Freshmen get introduced to high school
Among freshmen attending Friday’s orientation at Carson High School, the sentiment was about the same.
“We’re finally in high school,” said Mike Warren, 14. “Cool.”
But the parents were reacting differently.
“I can’t believe my baby’s going to high school,” said Sue Bukowy. “He’s the eldest of my four, but he’s still my baby.”
Still, she remained optimistic about her 15-year-old son, Robert Bagley, making the transition.
“He’s a good kid,” she said. “I think he’s going to do fine.”
Students gathered in the gymnasium for an overview of school rules.
“I see a lot of hats out here,” said principal Glen Adair. “There’s no hats at Carson High starting 8 o’clock Tuesday morning.”
Adair also addressed the new rule regarding cell phones.
“If you have them in your pocket, fine,” he said. “If you interrupt a teacher, then you’ve got a problem. If we’re giving you a high-stakes test and your cell phone comes out and you’re taking pictures of the test, then you’ve got a major problem.”
Student leaders encouraged the freshmen to get involved in school clubs early, and freshman cheerleaders gave their first performance.
“It was really nerve-wracking in the beginning, but once we got out there and started doing it, it was fine,” said cheerleader Lindsey Bleuss, 14. “It made me look forward to the rest of the year. It will be so much easier to perform in front of everyone.”
Classes begin at the high school Tuesday morning with about 2,600 students expected to show up.

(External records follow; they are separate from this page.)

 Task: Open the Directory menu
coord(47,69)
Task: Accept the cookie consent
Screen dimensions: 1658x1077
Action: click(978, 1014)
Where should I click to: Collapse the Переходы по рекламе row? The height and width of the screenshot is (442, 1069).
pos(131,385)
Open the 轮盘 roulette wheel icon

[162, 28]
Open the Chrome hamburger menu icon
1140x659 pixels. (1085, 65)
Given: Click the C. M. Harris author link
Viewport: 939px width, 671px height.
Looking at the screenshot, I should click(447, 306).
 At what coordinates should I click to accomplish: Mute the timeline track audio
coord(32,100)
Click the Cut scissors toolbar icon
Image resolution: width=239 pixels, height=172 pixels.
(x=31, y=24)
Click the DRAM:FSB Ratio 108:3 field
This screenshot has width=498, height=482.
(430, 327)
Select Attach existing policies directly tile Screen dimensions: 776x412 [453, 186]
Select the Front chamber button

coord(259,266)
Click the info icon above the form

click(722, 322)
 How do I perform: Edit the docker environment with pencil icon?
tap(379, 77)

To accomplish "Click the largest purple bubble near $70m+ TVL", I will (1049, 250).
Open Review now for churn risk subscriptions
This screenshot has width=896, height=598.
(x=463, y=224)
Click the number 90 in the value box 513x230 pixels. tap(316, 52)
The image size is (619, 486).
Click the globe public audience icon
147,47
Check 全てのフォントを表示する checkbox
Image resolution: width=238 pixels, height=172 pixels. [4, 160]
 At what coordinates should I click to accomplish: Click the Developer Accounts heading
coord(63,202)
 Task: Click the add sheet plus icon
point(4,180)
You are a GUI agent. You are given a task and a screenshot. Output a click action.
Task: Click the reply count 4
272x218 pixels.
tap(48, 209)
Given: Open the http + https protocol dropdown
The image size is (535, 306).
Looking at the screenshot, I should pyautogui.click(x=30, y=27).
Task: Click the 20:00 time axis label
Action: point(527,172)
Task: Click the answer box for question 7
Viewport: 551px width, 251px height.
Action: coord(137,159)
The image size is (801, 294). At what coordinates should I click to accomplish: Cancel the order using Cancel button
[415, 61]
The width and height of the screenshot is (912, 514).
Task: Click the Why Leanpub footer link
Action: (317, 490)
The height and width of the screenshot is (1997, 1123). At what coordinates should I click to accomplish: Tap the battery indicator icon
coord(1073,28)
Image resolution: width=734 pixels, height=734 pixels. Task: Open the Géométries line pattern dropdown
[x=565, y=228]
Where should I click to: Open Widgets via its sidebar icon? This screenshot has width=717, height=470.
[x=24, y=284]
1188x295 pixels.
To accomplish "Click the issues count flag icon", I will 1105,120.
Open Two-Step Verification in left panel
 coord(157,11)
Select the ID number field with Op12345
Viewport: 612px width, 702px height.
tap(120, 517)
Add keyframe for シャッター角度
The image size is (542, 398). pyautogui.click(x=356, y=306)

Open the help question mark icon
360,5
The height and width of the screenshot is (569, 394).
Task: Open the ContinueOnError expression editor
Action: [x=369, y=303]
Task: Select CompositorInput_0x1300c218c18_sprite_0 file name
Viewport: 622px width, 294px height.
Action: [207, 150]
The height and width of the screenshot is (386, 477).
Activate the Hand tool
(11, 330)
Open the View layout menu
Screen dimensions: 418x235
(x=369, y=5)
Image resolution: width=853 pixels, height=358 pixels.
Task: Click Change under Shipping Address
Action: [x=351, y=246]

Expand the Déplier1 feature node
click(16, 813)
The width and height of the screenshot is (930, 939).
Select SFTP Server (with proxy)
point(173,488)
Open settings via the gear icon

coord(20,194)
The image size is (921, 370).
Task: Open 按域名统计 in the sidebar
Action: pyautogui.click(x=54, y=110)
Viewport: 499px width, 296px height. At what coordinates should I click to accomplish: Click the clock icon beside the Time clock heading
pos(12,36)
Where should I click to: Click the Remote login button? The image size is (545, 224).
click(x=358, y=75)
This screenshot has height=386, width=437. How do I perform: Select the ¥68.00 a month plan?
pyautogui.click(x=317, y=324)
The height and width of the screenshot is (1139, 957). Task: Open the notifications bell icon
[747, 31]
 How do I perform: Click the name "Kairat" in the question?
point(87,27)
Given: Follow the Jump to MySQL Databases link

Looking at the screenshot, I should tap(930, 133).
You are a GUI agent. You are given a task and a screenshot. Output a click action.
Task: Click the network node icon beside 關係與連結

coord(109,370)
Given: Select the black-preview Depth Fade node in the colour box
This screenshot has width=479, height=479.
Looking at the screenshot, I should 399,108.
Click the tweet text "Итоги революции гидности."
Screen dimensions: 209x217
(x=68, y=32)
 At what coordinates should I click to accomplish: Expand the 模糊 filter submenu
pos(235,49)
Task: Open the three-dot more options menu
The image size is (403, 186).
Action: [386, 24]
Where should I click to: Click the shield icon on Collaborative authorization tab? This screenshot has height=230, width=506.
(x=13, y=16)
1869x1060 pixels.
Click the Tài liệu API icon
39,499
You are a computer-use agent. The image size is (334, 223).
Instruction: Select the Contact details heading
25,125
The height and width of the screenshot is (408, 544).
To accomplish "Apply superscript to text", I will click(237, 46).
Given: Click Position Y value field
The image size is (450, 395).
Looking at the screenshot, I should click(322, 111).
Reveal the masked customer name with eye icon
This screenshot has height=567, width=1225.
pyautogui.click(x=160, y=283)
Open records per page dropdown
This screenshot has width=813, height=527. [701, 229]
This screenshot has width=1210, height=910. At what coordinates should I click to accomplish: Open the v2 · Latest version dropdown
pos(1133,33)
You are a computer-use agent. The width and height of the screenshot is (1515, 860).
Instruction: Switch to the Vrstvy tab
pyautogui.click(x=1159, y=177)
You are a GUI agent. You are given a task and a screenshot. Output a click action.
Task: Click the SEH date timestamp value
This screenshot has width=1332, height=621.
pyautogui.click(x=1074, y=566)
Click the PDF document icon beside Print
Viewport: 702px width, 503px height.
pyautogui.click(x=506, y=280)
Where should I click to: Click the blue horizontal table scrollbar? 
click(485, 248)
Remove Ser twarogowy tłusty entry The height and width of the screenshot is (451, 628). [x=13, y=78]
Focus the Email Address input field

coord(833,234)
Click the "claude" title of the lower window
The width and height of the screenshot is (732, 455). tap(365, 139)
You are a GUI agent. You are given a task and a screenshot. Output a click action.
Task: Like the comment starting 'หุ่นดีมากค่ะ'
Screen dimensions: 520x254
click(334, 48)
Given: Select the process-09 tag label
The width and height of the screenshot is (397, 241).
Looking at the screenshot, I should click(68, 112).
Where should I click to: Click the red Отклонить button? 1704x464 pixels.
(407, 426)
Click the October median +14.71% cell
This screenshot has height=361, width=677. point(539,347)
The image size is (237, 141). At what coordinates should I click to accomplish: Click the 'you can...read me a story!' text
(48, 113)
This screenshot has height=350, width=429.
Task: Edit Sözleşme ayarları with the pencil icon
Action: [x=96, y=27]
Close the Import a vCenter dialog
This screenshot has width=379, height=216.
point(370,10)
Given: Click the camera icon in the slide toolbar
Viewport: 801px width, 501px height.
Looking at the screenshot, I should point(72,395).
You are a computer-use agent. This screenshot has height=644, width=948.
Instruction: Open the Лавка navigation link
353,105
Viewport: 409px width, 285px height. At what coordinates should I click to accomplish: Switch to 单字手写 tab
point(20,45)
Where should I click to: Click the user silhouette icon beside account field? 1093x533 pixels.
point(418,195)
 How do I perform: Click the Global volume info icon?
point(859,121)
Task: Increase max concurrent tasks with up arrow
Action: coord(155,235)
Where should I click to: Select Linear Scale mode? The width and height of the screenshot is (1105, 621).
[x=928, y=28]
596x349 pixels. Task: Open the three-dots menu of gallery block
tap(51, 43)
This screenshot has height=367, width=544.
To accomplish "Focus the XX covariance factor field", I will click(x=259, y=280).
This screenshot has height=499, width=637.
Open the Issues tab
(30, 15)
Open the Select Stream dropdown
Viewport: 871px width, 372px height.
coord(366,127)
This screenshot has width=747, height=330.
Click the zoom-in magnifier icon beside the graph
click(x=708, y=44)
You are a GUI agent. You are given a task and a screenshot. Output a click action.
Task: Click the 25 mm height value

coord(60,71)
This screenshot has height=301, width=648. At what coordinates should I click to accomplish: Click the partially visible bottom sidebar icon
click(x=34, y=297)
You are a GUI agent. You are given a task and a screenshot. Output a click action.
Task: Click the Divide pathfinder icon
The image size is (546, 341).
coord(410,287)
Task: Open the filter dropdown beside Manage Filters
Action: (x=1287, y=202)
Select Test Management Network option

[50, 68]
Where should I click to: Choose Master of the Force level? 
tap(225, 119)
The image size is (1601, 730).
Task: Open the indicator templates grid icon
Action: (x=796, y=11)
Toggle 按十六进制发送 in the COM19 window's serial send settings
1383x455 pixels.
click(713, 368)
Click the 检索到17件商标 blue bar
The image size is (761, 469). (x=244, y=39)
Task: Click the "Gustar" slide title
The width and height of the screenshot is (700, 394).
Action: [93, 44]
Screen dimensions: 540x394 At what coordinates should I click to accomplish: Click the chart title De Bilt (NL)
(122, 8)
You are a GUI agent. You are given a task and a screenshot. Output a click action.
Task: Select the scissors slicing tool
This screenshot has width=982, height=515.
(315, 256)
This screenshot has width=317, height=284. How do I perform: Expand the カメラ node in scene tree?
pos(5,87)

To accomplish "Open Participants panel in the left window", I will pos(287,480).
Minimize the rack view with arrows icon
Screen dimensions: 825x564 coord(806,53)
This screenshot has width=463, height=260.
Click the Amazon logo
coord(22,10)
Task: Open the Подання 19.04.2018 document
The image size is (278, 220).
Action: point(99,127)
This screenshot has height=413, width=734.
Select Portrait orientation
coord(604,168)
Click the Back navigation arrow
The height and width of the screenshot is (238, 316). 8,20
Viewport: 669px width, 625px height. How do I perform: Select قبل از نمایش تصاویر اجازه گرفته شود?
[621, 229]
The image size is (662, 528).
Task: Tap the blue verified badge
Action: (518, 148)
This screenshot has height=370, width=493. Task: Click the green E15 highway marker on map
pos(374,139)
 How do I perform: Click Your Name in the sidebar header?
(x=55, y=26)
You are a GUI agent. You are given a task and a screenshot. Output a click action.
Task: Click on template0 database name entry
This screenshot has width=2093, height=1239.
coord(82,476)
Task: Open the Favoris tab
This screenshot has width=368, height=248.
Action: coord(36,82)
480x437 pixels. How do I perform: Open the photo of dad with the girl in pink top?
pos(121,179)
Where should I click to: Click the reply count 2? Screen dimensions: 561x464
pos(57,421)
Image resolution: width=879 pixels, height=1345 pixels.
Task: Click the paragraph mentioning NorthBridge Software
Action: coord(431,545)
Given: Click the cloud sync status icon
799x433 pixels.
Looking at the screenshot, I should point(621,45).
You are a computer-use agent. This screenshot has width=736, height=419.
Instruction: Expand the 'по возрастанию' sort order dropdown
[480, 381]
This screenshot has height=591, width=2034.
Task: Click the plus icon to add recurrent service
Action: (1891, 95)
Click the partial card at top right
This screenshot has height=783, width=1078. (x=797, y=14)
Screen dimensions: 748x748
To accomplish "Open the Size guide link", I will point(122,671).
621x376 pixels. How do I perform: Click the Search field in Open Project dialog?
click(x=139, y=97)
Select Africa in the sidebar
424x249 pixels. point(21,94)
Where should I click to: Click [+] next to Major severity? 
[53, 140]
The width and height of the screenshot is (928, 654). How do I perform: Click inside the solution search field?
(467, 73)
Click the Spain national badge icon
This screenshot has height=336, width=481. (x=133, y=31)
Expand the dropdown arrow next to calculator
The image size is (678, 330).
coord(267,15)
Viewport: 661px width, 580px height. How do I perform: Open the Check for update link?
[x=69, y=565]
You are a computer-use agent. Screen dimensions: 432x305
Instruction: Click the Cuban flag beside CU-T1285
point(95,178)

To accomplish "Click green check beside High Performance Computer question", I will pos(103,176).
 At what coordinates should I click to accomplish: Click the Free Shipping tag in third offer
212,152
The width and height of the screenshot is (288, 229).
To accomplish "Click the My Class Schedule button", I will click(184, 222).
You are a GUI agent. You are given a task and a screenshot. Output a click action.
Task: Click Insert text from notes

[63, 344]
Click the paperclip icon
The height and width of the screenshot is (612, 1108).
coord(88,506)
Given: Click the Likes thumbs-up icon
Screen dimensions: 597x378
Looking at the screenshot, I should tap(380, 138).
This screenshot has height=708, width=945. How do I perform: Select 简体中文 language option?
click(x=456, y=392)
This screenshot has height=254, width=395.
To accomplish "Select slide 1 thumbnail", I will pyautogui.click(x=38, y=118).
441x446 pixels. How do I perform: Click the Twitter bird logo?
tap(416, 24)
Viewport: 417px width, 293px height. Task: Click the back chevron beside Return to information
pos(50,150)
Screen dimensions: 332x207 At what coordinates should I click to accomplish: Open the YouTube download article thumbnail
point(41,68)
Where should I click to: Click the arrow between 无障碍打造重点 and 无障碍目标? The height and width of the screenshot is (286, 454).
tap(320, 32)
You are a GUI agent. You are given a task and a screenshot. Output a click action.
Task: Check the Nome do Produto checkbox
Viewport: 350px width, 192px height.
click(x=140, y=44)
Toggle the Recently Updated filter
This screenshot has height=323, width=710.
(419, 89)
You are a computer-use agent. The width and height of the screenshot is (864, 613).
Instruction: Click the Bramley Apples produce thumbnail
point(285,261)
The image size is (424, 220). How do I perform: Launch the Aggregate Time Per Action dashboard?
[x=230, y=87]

“It’s going to be weird,” said freshman Linda Murray, 14. “There’s so many more people here — but more guys, too.”
And there are more opportunities than in middle school.
Kyle Banko, 14, has been playing Pop Warner football for six years and now is playing on the high school’s freshman team.
“It’s pretty rough, but I like it. I like it a lot,” he said. “You get noticed more.”
Banko was interrupted when a friend approached to ask, “Did you get your schedule yet?”
Throughout the hallways, anxious freshmen compared lists of the days and times of their classes.
“She just wants to tag up, make sure there’s somebody she knows in each of her classes,” said Linda Marcin, waiting on her 14-year-old daughter, Heather.